Berkah atau Musibah
Pemdes yang mendapat kepercayaan KemenLHK mengelola HD bisa "menjadi berkah atau sebaliknya musibah". Menjadi berkah jika berdampak positif bagi warga desanya, tetapi menjadi musibah karena justru menambah masalah baru dan berpotensi menjadi konflik laten.
Ketika proses penyiapan, pengusulan hingga persetujuannya tidak diberikan pemahaman beserta gambaran konsekwensi logis-politis berupa tanggung jawab selama mengelola dan menjaga kawasan HD, maka berbagai persoalan baru akan menyertainya kelak.
Harmonisasi warga desa akan hancur dan bahkan terbelah menjadi beberapa kelompok yang saling curiga dan iri apabila pendistribusian peluang dan kesempatan mengikuti berbagai program kegiatan/pelatihan yang diselenggarakan pihak tertentu terjadi secara tidak merata.
Konflik diprediksi menjadi semakin pelik bahkan secara terbuka antar sesama warga, apabila ada bantuan barang/alat produksi yang seharusnya menjadi aset bersama bagi seluruh warga desa, tetapi keberadaannya justru berada dalam kekuasaan individu/kelompok tertentu. Â
Oleh karenanya, kehadiran para pendamping yang mengawal kebijakan Perhutanan Sosial itu, sejatinya "bisa menjadi motivator, idiolog, atau sebaliknya justru menanamkan mental pengemis" apabila salah dalam menempatkan peran dan posisinya selama berinteraksi.
Idealnya para pendamping harus melakukan 3 (tiga) hal, Pertama, mengoptimalkan tata kelola kelembagaan antar institusi internal Pemdes, Kedua, mengoptimalkan kapasitas pengetahuan dan skill dalam menjalankan mandat KemenLHK, Ketiga, ideologisasi cara negosiasi secara bermartabat atas kedaulatannya.
Berkah bagi Pemdes bila potensi HD dioptimalkan sebagai peluang menjadi entrepreneur oleh "Kelompok Usaha Perhutanan Sosial (KUPS)" yang pengelolaannya dilakukan dengan benar dan profesional berbasis jasa lingkungan dan komoditas unggulan secara berkelanjutan.
Kata entrepreneur diambil serta diadopsi dari Bahasa Perancis yaitu entreprendre. Kata ini memiliki arti to undertake atau "melakukan, memulai, atau berusaha mengatur dan mengorganisir sesuatu".
Joseph Schumpeter, ahli ekonomi dari Austria, mendefinisikan entrepreneur "orang dengan keinginan serta kemampuan untuk merombak sistem perekonomian, mencetuskan ide-ide baru, dan mewujudkan inovasi sukses melalui temuan ciptaan baru".
Setidaknya ada 4 (empat) bentuk inovasi yang biasanya dicetuskan seorang entrepreneur, antara lain (1) Produk baru baik barang ataupun jasa, (2) Sistem pengoperasian manajemen baru, (3) Sistem produksi baru, dan (4) Penggunaan bahan baku yang baru.

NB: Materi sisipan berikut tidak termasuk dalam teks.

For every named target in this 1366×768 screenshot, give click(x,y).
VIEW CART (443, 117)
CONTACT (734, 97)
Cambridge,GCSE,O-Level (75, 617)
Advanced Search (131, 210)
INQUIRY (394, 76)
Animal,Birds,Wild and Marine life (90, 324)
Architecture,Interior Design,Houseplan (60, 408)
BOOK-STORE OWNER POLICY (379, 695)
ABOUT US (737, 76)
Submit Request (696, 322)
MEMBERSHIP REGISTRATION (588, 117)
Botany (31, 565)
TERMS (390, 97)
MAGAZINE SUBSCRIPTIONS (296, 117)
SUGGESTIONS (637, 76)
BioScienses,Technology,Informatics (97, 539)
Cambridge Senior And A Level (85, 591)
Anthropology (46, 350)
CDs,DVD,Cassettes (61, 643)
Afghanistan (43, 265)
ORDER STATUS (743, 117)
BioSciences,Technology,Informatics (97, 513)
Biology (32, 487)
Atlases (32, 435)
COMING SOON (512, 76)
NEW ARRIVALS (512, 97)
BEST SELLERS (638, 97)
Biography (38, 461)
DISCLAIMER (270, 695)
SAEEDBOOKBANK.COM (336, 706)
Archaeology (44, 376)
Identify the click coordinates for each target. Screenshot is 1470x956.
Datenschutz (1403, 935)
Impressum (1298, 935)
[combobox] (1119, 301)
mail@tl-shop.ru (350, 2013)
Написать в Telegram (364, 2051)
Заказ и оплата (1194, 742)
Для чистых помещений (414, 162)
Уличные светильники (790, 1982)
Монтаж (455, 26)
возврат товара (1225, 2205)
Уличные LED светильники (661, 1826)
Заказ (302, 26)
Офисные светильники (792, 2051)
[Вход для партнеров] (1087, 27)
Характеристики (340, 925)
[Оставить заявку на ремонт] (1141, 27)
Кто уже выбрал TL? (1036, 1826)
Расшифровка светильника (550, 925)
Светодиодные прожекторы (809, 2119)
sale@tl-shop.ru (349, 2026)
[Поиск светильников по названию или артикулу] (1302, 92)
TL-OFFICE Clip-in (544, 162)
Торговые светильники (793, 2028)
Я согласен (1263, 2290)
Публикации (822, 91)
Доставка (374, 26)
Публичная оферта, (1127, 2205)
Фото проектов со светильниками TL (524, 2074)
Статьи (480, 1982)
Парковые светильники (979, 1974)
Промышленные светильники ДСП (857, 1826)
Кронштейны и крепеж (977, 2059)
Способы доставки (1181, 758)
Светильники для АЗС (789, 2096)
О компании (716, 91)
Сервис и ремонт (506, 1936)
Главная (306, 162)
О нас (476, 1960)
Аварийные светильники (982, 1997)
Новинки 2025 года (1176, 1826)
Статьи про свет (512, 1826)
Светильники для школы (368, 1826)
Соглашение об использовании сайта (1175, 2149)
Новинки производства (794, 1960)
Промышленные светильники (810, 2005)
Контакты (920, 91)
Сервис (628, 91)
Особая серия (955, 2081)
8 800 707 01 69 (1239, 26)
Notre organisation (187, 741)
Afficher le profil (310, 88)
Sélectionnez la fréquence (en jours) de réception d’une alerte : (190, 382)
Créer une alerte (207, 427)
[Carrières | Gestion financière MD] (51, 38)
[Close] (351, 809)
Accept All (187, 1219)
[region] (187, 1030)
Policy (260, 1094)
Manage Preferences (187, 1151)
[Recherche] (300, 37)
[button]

Keempat peluang untuk menjadi entrepreneur itu, sesungguhnya sangat memungkinkan jika bisa mengoptimalkan potensi ketersediaan SDM dan SDA dalam internal desa yang mampu menjalankan mandat mengelola kawasan HD secara konsisten, kreatif dan profesional. Â
Setidaknya dengan kemampuan Pemdes dan LPHD mengkreasi peluang inovasi di desanya, diharapkan menarik perhatian para generasi milenial-zelenial terbaik desa yang merantau di kota pulang kampung, bertarung merintis diri menjadi entrepreneur handal dikemudian hari.
Potensi penyerapan tenaga kerja dan peluang bisnis alternatif ini menjadi fenomena menarik, ketika sedang marak terjadi "Pemutusan Hubungan Kerja (PHK) di Indonesia". Data Kemnaker mencatat korban PHK mencapai 44.195 orang per pertengahan Agustus 2024.